Discord.Net: Discord.Net doesn't automatically reconnect after network disconnect

2018-02-22 14:06:21|INFO|ArchiBoT|OnLog() Discord | Discord.Net v2.0.0-beta (API v6)
(...)
2018-02-22 15:26:11|WARN|ArchiBoT|OnLog() Gateway |
2018-02-22 15:26:11|WARN|ArchiBoT|OnLog() System.Exception: Server missed last heartbeat
   at Discord.ConnectionManager.<>c__DisplayClass28_0.<<StartAsync>b__0>d.MoveNext()
2018-02-22 15:26:11|INFO|ArchiBoT|OnLog() Gateway | Disconnecting
2018-02-22 15:26:12|INFO|ArchiBoT|OnLog() Gateway | Disconnected
2018-02-22 15:26:13|INFO|ArchiBoT|OnLog() Gateway | Connecting
2018-02-22 15:27:58|INFO|ArchiBoT|OnLog() Gateway | Disconnecting
2018-02-22 15:27:58|INFO|ArchiBoT|OnLog() Gateway | Disconnected

Library properly attempted to reconnect after missing last heartbeat, but it seems like it failed with timeout after those ~45 seconds and decided to stop further attempts. According to https://github.com/RogueException/Discord.Net/commit/73ac9d7886aa48b9d809c56e51945056f3b67232 - similar issue should be already solved for 2.0.0-beta, but it seems that this issue is still recent in one form or another.

It should definitely keep on trying until it succeeds, unless this is somehow intended (in this case how we should handle it ourselves?)

Thank you in advance.

About this issue

  • Original URL
  • State: closed
  • Created 6 years ago
  • Comments: 59 (24 by maintainers)

Commits related to this issue

Most upvoted comments

I’ve just started using Discord.Net in a project and have immediately noticed this issue. I have a bot that starts up and runs LoginAsync() and then StartAsync(). It connects and works fine. However, after some number of hours, I notice the bot has gone offline on Discord, and my console log displays Gateway: Disconnected. That’s it. There are no other messages about a heartbeat, and it literally never, ever, ever attempts to reconnect.
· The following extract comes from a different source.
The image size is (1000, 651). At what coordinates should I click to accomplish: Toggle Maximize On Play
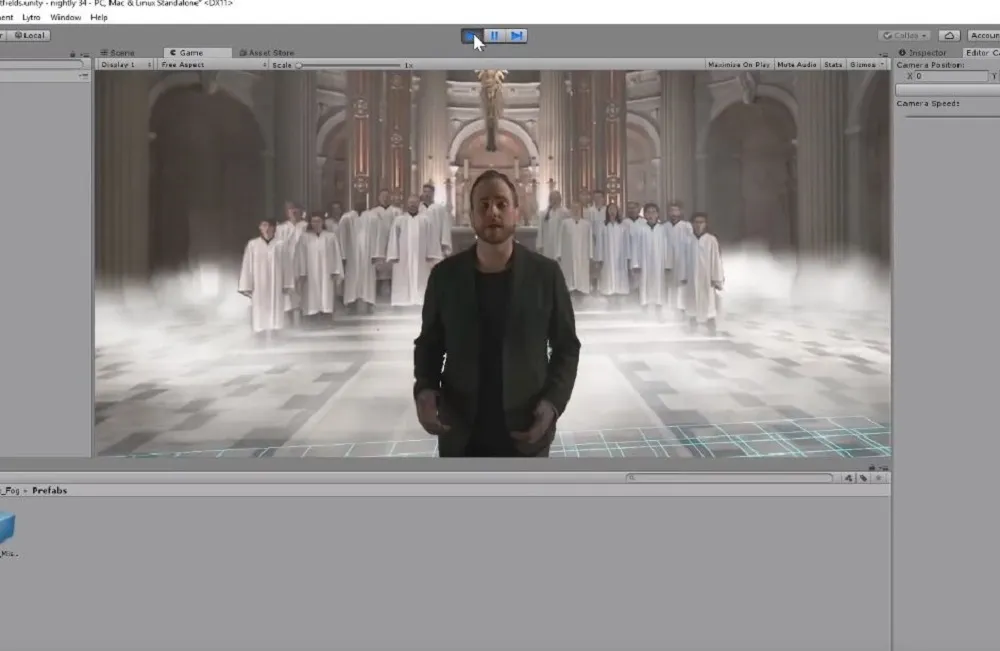coord(738,65)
It always disconnects after a while, and it never reconnects.

When this happens, the bot stays offline on Discord, and no longer responds to PMs. However, curiously, it is still able to send automated messages to a channel via SendMessageAsync() despite being offline.
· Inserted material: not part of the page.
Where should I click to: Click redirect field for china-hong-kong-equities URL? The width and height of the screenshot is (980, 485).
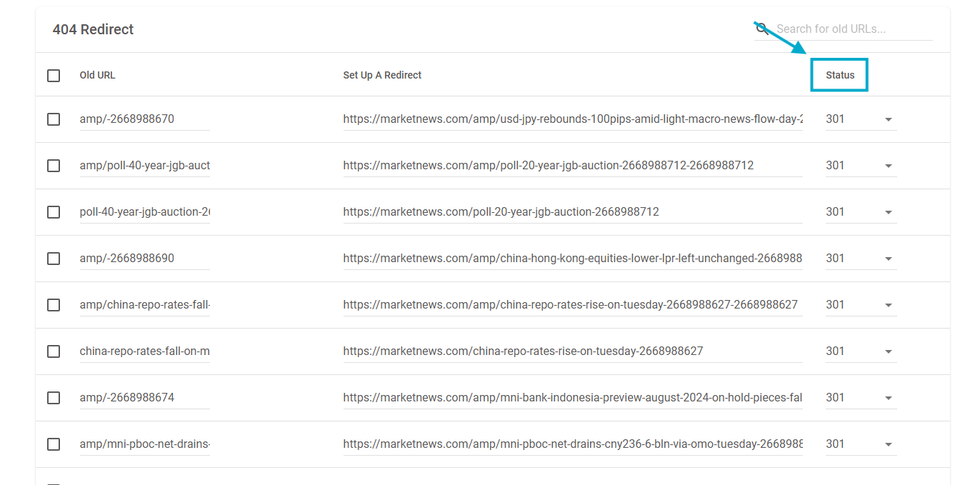tap(572, 258)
My only solution to get the bot fully online again is to restart it completely. This is quite annoying to have to do every single day. Sometimes I have to do it multiple times per day.
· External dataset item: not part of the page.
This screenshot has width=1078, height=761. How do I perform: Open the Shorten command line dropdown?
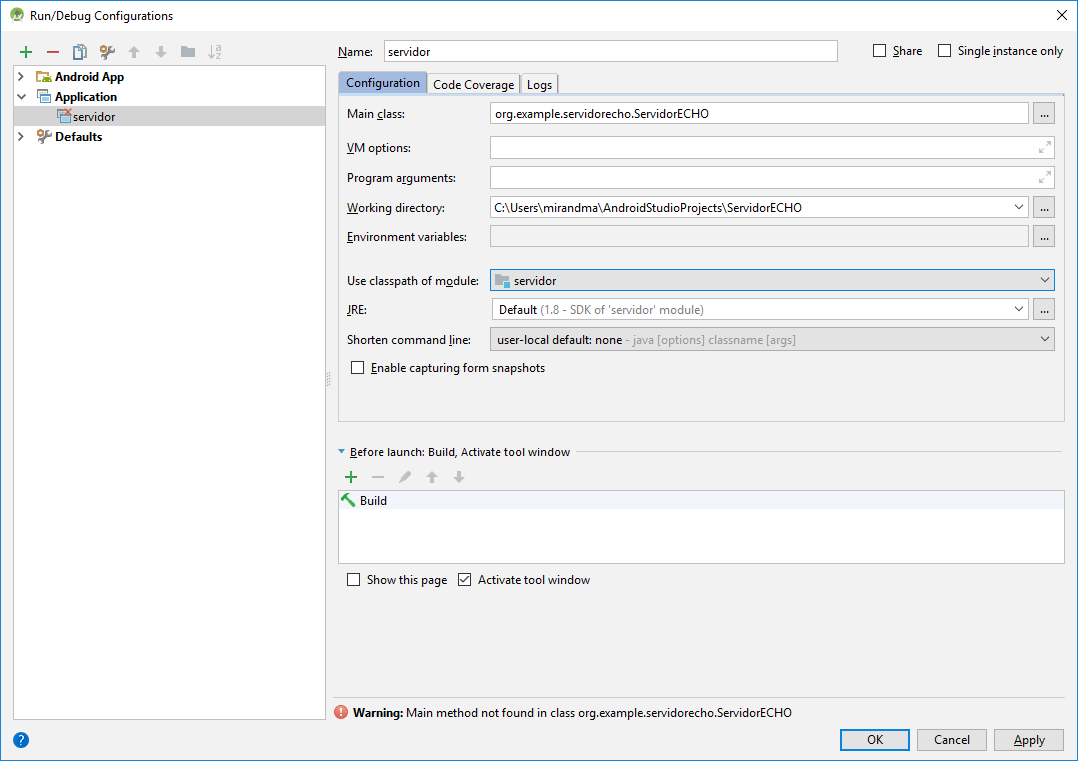pos(772,340)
I just merged two fixes to possible deadlocks, #1872 and #1873 They should deal with the valid reports that I read here.

These changes are effective in 2.4.1-dev and the latest 3.0.0-dev (so 3.0.0-dev-20210615.5) that are available in MyGet. Please use these before reporting any other deadlock.

As a note, the websocket connection being closed and reconnecting isn’t a deadlock or an issue at all. If it reconnected, it’s working.

Yeah this should really be bumped up and prioritized with these stupid changes. image

I can reproduce too:

01:56:09,735 [49] INFO - 01:56:09 Gateway     Failed to resume previous session
01:56:09,735 [49] INFO - 01:56:09 Gateway     Disconnecting
01:56:09,750 [87] INFO - 01:56:09 Gateway     Disconnected

nothing happend after Disconnected. I will try to get more information about the disconnect.

Server missed last heartbeat

The last time I didn’t get this one a few times a day was 0.9x 😉

One potential idea I had to fix this would be to go the route of Wumpus.Net. Wumpus.Net drops the StartAsync/StopAsync system and instead uses a RunAsync method to run the client. This RunAsync method would run the client until an unhandled exception occurs, including reconnecting and resuming where possible, accepting a cancellation token. Then, the StopAsync method would cancel this RunAsync call, or you could pass in your own CancellationToken.

To retain backwards compatibility, StartAsync would likely be rewritten into:

async Task StartAsync()
{
    while (true)
    {
        try
        {
            await RunAsync(CancellationToken.None);
        }
        catch (OperationCanceledException)
        {
            break;
        }
        catch (Exception)
        {
            // potentially log here instead of throw
            throw;
        }
    }
}

Going this route gives us more flexibility, and also lets us drop that annoying ConnectionManager class which is frankly impossible to debug IMHO.